This was supposed to be a gift fight for me, an easy swansong. It turned out to be one of the toughest fights of my life. I was a month short of thirty-one, rusty as hell, and my increasingly heavy drinking guaranteed that I wasn’t the fighter I had been in my amateur days. But as always, I’d trained hard, got very fit, and sharpened my technique sparring with top fighters Nader Hamdan and ‘Digger’ Rowsell, brother of Justin. When I signed on to fight I was told the Penrith bloke I’d be up against, whom Johnny Lewis had signed for the bout, was having his first pro fight. As was the case with Goran Midic in the Melbourne fight all those years ago, the information was not strictly correct. This was my opponent’s debut pro boxing match, but he’d had twenty-seven professional kick-boxing bouts and won twenty-four of them. He was young, hard, fit and mean. Just as I was stepping into the ring I heard the ring announcer, Peter Peters, declare, ‘If Dack thinks he’s in for an easy night, he’s got another think coming.’ Peters was on the money.
All that day it had been a scorcher, the mercury hovering around 38 degrees. Then right before my bout a mighty southerly buster hit Parramatta. The temperature plunged to 25 degrees, the wind howled and the rain fell. As the ref gave us our pre-fight instructions I looked down into the front rows of the big crowd. I saw a sprinkling of celebrities and rugby league players, I saw Kerry Packer and John Singleton, Chris Murphy, and of course James, my biggest fan. All through the fight I could hear him yelling, exhorting me on.
I can still hear James’s voice ringing out, louder than everyone else’s, ‘You’re killing him!
Finish him off!’ This is when I was getting whacked from pillar to post. Later, on a video of the fight, I heard announcer Peter Peters say, ‘Gee, listen to Steve Dack’s brother James! I don’t think he’s watching the same fight I am!’ James was trying to encourage me even though I knew he was talking rubbish. If a bloke has hit me with a good shot I know it’s a good shot! But I loved James for his support and enthusiasm. He got so emotional when I was fighting and so upset my opponent’s mates that sometimes he had to be pulled away from ringside for his own safety.
My opponent was really good. From the opening bell it was a war. I built an early points lead, but as the fight went on, I grew weaker while he got stronger. He kept coming at me. In the last round we went toe to toe. I’d hit him with my best punch and he’d hit me with his. The crowd was on its feet. James was screaming himself hoarse. The other bloke and I were both out on our feet, flailing away at each other. When the final bell rang, as boxers do, we embraced and thanked each other for the fight. The referee called us to the centre of the ring. We stood either side of him. He raised my hand in victory. I didn’t look like a winner. My nose was spread all over my face and my eyes had been smashed closed. I was bleeding from the mouth. It was time to retire, which is what I immediately did.
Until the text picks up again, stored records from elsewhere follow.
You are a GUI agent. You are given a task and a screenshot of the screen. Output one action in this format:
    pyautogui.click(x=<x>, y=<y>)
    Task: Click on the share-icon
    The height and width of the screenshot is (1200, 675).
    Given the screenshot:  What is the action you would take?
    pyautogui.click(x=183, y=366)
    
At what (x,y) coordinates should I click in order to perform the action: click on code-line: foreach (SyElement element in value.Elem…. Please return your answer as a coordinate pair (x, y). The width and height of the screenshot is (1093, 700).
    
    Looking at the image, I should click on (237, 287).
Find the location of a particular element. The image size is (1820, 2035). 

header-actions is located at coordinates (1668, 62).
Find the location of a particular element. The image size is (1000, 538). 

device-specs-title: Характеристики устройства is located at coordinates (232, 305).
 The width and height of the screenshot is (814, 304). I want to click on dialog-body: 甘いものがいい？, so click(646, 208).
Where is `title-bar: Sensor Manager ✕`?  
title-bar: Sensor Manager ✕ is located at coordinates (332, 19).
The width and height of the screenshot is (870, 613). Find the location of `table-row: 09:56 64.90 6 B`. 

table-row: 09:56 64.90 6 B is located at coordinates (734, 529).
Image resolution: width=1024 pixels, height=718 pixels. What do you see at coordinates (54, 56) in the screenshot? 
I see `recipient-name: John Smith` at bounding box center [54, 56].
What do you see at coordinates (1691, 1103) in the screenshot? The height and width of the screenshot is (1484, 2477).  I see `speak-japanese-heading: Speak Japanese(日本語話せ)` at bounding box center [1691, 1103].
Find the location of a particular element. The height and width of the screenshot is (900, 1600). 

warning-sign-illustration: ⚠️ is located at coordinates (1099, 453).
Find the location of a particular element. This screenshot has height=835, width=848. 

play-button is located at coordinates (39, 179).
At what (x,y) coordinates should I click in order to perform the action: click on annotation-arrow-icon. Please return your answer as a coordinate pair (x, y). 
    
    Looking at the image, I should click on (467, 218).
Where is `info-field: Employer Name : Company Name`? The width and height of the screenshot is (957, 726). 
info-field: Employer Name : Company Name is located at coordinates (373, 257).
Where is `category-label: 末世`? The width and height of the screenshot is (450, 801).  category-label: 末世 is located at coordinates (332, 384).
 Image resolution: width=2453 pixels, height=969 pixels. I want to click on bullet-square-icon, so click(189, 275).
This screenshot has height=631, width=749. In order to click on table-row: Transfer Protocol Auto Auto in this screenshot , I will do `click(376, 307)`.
Boxing took me around the world, taught me about diet and fitness, gave me memories that will stay with me always. When I was at my lowest ebb in the late 1990s and early 2000s, I would wake up sick as a dog from drinking, caked in vomit, my wallet gone, and still feel positive about myself because I had been a boxer. I’m proud of what I achieved in the ring. I fought for the Australian title three times. I was New South Wales champion a number of times. I fought overseas and won a gold medal. But I can’t say how good I was, all I can say is that much more often than not, I was the victor. I learned in my fighting years that the higher I went up the ladder the more difficult it would be to win because there were people just as hungry, if not hungrier, than me; people just as talented, if not more talented, than me. I was a realist. There is always someone who is better than you. My ego was always in check. I was never one to say, ‘He got me with a lucky punch. I’ll beat him next time.’ If someone clobbered me in the ring I gave him full credit. He deserved that. I know James is proud of me, because he has photos of me in my boxing days on his wall at his home, and has kept all my press clippings. My mother would have been proud of me if she’d seen me fight. Every fight I fought, I fought for her. Even my father – I think even he might have been impressed and given me a hug and said, ‘Well, done, Sunshine.’